On Mon, Dec 21, 2020 at 3:22 PM Linus Torvalds torvalds@linux-foundation.org wrote:
On Mon, Dec 21, 2020 at 2:30 PM Peter Xu peterx@redhat.com wrote:
AFAIU mprotect() is the only one who modifies the pte using the mmap write lock. NUMA balancing is also using read mmap lock when changing pte protections, while my understanding is mprotect() used write lock only because it manipulates the address space itself (aka. vma layout) rather than modifying the ptes, so it needs to.
So it's ok to change the pte holding only the PTE lock, if it's a *one*way* conversion.
That doesn't break the "re-check the PTE contents" model (which predates _all_ of the rest: NUMA, userfaultfd, everything - it's pretty much the original model for our page table operations, and goes back to the dark ages even before SMP and the existence of a page table lock).
So for example, a COW will always create a different pte (not just because the page number itself changes - you could imagine a page getting re-used and changing back - but because it's always a RO->RW transition).
So two COW operations cannot "undo" each other and fool us into thinking nothing changed.
Anything that changes RW->RO - like fork(), for example - needs to take the mmap_lock.

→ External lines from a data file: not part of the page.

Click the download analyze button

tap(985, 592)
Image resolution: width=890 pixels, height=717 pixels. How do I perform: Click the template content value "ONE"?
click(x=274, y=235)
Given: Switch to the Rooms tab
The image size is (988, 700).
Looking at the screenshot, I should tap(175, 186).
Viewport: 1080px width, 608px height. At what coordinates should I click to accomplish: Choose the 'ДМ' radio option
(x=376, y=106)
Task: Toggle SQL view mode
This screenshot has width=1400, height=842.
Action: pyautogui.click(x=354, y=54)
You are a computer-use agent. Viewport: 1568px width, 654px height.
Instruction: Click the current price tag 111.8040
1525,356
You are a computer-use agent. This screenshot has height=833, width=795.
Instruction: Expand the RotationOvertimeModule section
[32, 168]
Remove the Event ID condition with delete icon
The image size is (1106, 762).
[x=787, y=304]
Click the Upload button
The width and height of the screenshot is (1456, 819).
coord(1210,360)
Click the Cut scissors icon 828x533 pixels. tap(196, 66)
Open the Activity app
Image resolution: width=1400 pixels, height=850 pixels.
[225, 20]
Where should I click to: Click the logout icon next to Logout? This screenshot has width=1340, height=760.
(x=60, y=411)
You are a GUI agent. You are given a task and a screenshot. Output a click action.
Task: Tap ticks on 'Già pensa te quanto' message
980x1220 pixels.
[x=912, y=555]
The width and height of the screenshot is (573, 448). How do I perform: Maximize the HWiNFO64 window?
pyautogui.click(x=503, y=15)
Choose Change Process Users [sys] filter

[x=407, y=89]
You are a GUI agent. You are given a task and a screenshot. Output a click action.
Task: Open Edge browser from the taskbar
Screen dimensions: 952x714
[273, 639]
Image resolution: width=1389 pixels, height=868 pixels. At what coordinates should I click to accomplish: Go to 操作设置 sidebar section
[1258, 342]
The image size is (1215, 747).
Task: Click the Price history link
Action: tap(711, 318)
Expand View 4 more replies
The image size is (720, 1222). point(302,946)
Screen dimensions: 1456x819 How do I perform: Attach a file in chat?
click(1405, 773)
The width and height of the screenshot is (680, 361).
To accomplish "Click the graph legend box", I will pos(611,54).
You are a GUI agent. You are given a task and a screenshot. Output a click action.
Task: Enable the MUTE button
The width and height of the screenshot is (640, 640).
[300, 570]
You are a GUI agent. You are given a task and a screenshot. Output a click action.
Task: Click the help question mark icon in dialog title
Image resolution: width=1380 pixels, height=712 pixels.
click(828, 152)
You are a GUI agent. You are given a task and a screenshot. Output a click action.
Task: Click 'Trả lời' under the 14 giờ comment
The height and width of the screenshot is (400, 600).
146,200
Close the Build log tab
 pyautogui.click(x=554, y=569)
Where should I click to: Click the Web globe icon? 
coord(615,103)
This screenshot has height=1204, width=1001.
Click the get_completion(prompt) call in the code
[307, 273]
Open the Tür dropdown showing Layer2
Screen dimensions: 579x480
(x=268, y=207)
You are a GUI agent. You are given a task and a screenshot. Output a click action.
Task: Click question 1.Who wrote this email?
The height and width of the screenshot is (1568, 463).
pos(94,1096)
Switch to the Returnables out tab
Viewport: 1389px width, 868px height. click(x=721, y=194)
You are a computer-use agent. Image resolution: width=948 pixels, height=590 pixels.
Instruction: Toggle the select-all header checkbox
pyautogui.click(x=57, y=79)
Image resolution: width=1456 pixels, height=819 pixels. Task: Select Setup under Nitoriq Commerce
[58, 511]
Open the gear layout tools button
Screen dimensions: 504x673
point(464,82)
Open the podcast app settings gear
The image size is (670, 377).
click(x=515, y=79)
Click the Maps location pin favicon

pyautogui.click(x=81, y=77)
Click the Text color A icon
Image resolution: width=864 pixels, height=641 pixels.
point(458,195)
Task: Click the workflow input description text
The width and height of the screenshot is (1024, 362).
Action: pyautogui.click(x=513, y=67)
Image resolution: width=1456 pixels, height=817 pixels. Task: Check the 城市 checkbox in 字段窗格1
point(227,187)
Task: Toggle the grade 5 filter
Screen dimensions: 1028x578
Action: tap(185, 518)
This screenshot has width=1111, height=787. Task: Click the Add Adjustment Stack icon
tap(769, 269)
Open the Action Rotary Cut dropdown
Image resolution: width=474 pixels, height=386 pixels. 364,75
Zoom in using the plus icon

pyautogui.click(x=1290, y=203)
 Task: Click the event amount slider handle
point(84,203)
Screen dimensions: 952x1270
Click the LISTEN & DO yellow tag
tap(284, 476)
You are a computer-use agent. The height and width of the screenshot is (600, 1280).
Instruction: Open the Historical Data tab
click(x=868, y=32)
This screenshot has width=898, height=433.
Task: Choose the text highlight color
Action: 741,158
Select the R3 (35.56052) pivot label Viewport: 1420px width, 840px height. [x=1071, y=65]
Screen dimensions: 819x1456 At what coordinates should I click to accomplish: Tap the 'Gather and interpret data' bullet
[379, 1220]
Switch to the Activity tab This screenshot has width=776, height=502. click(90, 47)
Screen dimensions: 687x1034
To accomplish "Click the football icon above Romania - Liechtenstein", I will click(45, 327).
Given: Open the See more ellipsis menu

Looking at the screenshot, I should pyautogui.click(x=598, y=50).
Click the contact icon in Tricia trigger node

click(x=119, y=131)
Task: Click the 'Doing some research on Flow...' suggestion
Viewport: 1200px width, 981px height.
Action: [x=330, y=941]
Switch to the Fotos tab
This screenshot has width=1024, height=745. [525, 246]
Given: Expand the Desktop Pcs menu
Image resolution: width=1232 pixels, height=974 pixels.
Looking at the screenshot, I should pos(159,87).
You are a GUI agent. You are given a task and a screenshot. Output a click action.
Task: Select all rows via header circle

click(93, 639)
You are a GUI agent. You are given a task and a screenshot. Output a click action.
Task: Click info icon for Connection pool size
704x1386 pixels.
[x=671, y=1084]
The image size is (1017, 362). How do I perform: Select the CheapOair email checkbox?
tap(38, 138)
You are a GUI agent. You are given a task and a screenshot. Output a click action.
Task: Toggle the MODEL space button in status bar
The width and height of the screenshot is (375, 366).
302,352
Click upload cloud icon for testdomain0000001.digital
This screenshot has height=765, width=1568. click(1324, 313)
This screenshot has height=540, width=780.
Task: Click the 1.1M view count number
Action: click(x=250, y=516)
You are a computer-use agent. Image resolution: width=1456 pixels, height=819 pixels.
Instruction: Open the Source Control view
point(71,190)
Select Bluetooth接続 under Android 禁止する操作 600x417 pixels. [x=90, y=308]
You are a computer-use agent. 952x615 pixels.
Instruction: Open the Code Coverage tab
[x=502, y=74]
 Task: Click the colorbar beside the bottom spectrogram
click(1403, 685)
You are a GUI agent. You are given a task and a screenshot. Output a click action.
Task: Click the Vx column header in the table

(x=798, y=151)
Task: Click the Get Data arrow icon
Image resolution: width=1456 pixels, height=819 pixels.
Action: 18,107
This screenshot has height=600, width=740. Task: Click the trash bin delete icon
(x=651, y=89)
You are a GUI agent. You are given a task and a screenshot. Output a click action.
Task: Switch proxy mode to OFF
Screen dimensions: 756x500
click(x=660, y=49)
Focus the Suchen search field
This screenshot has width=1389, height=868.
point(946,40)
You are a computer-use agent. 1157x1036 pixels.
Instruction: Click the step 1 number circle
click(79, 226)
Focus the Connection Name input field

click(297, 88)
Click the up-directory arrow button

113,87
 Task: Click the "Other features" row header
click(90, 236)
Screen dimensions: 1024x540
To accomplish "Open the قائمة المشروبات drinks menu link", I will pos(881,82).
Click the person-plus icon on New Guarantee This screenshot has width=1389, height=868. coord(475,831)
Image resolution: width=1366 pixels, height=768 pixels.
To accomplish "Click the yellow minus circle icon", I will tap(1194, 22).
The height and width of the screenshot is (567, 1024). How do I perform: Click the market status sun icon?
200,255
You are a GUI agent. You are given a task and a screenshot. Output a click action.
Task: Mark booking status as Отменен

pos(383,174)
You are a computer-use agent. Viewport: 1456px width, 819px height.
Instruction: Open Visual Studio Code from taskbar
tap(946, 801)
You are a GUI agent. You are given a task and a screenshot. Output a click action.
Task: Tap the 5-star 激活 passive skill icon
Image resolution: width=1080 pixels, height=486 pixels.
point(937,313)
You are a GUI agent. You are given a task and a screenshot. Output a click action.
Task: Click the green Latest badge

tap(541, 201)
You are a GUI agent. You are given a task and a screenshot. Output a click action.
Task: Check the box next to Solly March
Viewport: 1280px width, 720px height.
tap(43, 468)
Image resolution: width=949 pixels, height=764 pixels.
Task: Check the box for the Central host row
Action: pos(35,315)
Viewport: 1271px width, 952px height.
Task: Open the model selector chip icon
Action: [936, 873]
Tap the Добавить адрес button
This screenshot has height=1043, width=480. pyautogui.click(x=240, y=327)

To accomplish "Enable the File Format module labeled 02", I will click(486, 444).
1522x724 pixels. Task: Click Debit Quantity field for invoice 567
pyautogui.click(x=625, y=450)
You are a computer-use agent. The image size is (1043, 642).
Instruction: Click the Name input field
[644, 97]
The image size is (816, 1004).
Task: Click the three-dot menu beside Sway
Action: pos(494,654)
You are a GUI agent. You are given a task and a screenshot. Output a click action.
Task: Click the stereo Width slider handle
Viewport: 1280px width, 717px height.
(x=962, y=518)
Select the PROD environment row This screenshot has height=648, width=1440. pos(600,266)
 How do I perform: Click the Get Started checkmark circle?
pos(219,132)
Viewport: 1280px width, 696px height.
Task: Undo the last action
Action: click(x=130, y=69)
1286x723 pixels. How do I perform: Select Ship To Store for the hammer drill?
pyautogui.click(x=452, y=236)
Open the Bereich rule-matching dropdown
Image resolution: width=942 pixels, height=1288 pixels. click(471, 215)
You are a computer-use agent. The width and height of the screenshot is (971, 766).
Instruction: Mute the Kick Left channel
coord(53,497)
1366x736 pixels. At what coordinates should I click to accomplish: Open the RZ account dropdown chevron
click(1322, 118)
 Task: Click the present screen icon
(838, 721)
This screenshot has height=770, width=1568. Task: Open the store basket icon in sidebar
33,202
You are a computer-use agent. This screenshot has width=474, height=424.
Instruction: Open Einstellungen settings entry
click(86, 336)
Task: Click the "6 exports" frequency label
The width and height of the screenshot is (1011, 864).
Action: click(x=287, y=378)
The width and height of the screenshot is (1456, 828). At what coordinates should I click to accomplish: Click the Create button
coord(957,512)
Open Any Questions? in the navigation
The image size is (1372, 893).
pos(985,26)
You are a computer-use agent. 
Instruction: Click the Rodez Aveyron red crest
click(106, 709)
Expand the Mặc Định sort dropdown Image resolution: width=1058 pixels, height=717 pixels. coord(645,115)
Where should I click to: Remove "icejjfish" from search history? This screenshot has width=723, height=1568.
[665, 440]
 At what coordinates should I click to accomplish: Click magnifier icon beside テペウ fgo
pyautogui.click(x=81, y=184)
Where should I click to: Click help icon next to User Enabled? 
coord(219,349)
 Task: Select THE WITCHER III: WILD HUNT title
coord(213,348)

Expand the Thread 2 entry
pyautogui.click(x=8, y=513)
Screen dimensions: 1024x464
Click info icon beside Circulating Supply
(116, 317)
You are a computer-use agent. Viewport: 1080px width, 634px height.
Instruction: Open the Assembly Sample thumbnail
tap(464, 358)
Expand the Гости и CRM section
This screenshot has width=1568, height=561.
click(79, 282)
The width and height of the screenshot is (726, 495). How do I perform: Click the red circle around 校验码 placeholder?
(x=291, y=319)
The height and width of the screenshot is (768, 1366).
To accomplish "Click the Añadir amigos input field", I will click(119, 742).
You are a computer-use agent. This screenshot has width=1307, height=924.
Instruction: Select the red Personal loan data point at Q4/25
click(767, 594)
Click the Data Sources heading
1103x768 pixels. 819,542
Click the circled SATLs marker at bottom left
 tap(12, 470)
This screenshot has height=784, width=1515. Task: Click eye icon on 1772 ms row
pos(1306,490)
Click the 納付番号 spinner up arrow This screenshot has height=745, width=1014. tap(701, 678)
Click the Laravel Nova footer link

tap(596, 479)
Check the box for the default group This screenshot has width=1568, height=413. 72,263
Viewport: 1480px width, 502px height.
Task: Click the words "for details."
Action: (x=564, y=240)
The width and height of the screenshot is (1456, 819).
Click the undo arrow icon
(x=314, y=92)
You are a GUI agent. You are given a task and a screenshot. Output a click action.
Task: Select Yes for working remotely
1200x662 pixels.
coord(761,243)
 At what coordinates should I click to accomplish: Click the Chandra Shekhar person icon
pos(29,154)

Ugh, this is unpleasantly complicated. I will admit that any API that takes an address and more-or-less-blindly marks it RO makes me quite nervous even assuming all the relevant locks are held. At least userfaultfd refuses to operate on VM_SHARED VMAs, but we have another instance of this (with mmap_sem held for write) in x86: mark_screen_rdonly(). Dare I ask how broken this is? We could likely get away with deleting it entirely.
--Andy